### TEXTO CITADO:
▬▬▬▬▬▬▬▬▬▬
Aquí se sienta un gran principio en cuanto a la cuestión de la herencia, del cual, humanamente hablando, nada hubiéramos sabido sin la fe y la conducta fiel de esas mujeres notables. Si ellas hubiesen escuchado la voz de la timidez y de la incredu­lidad; si hubiesen rehusado presentarse ante toda la congregación para la reivindicación de los derechos de la fe; entonces no solamente hubieran perdido su herencia y su bendición personal, sino que en el porvenir todas las hijas de Israel que se hubiesen encontrado en su situación hubiesen también sido privadas de su heredad. Mientras que, al contrario, obrando con la pre­ciosa energía de la fe, ellas conservaron su herencia, obtuvieron la bendición, y recibieron el testimonio de Dios; sus nombres brillan en las inspiradas páginas, y su conducta dio origen a un decreto divino que debía regir para todas las generaciones futuras.
▬▬▬▬▬▬▬▬▬▬
### INFORMACIÓN PROPORCIONADA:
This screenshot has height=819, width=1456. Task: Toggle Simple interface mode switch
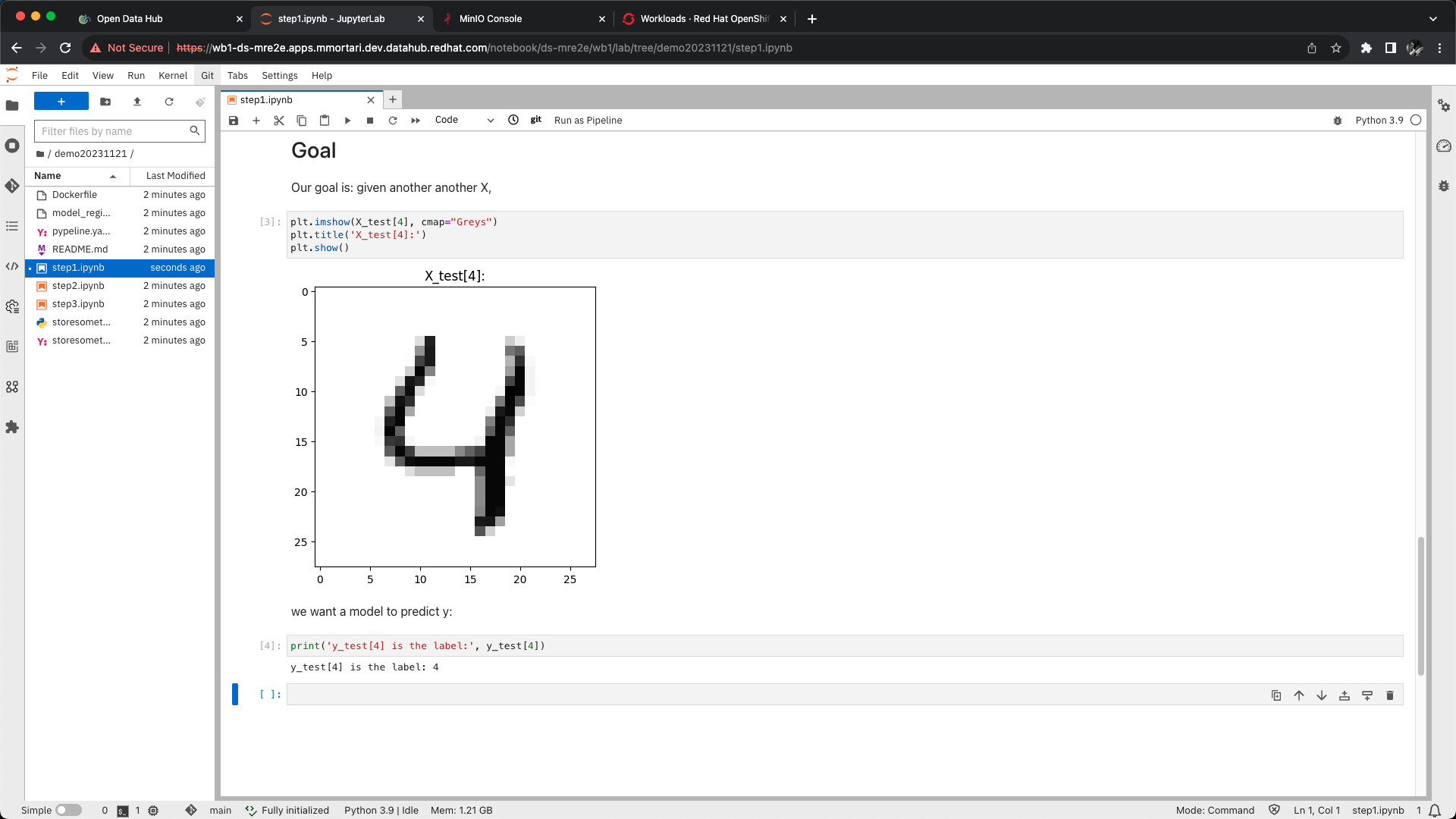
▬▬▬▬▬▬▬▬▬▬
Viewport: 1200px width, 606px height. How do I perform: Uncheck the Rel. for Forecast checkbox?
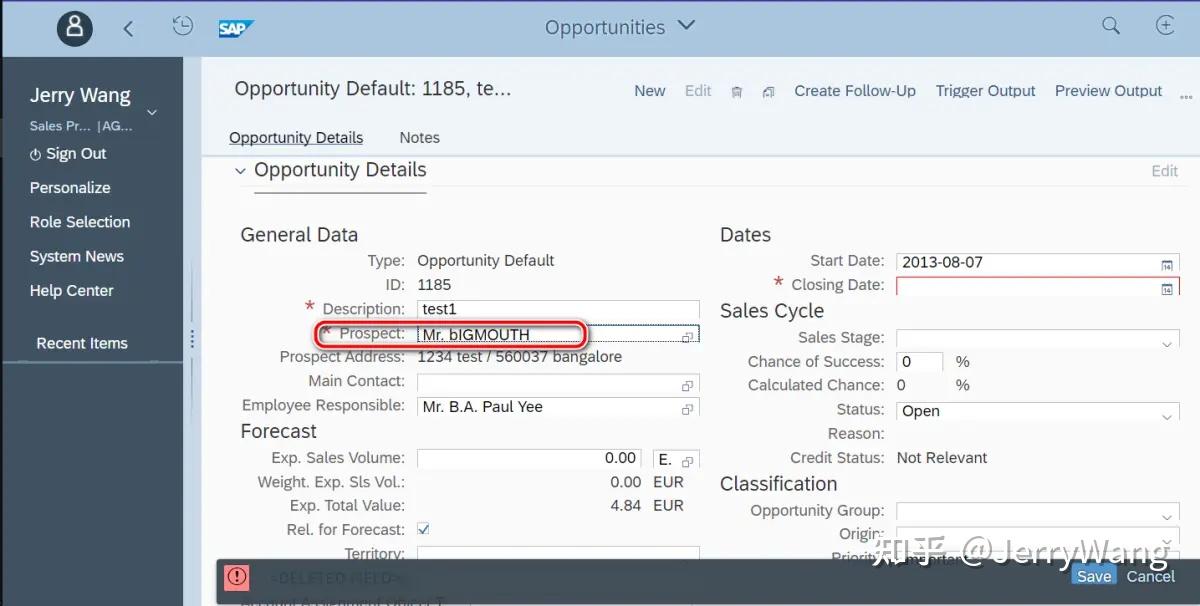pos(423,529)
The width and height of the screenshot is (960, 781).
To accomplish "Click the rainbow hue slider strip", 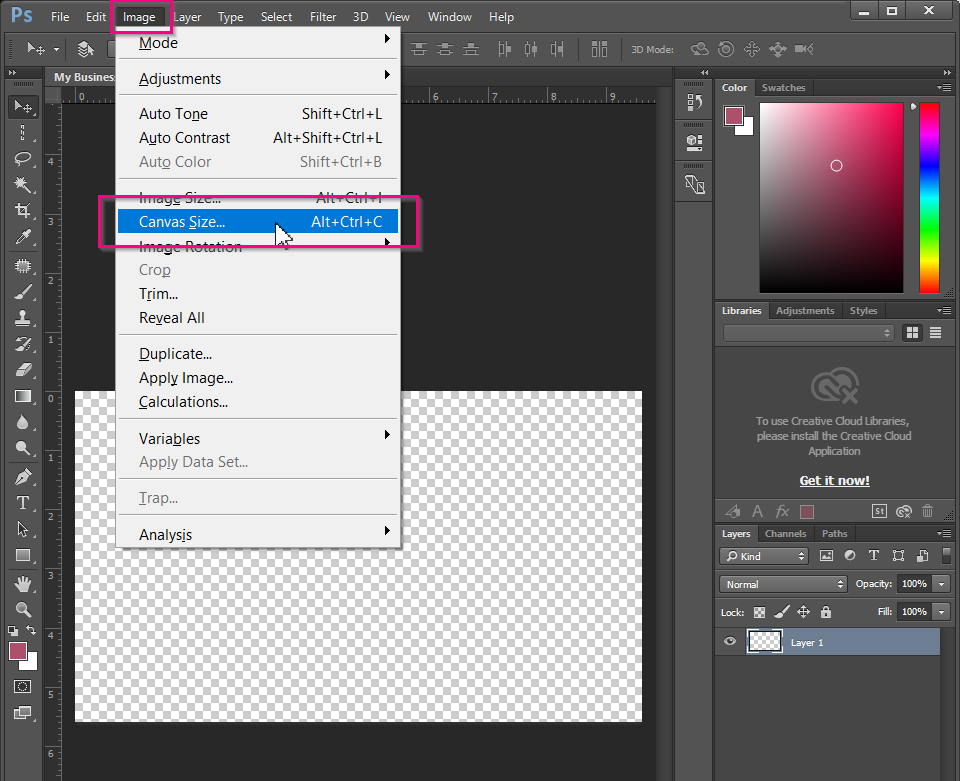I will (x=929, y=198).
▬▬▬▬▬▬▬▬▬▬
### INSTRUCCIONES:
a – Según el texto sobre la herencia, ¿por qué la conducta de esas mujeres afectó también a las hijas de Israel de generaciones futuras? Responde en una a tres oraciones.
b – Prosigue el texto sobre la herencia a partir de su última oración.

### RESULTADOS DEL EJERCICIO:
a – Al presentarse con fe ante toda la congregación para reivindicar sus derechos, su conducta dio origen a un decreto divino que debía regir para todas las generaciones futuras. Si hubiesen rehusado, no solo habrían perdido su herencia y su bendición personal, sino que todas las hijas de Israel que se encontraran en su misma situación habrían sido privadas también de su heredad.

b –
No obstante, debemos recordar que hay un peligro moral en la dignidad misma y en la elevación que la fe otorga a los que, por la gracia, pueden ejercerla. Debemos guardarnos cuidadosa­mente de ese peligro. Esto se demuestra de una manera evidente en el fin de la historia de las hijas de Salphaad (36: 1-5). “Y llegaron los príncipes de los padres de la familia de Galaad, hijo de Machir, hijo de Manasés; de la familia de los hijos de José; y hablaron delante de Moisés, y de los príncipes, cabezas de padres de los hijos de Israel, y dijeron: Jehová mandó a mi señor que por suerte diese la tierra a los hijos de Israel en posesión: también ha mandado Jehová a mi señor que dé la posesión de Salphaad nuestro hermano a sus hijas; las cuales, si se casaren con algunos de los hijos de las otras tribus de los hijos de Israel, la herencia de ellas será así desfalcada de la herencia de nuestros padres, y será añadida a la herencia de la tribu a que serán unidas: y será quitada de la suerte de nuestra heredad. Y cuando viniere el Jubileo de los hijos de Israel, la heredad de ellas será añadida a la heredad de la tribu de sus maridos; y así la heredad de ellas será quitada de la heredad de la tribu de nuestros padres. Entonces Moisés mandó a los hijos de Israel por dicho de Jehová, diciendo: La tribu de los hijos de José habla rectamente”.
Los “padres” de la casa de José deben ser oídos también como las “hijas”. La fe de estas últimas era muy bella; pero era de temer que en el lugar distinguido a que la fe les había elevado, olvidaran los derechos de los demás, haciendo retroceder los límites de la heredad de sus padres. Convenía que no fuese así; y, por consiguiente, la sabiduría de esos padres era evidente. Tenemos necesidad de ser guardados por todos lados a fin de que la integridad de la fe y el testimonio sean debidamente mantenidos.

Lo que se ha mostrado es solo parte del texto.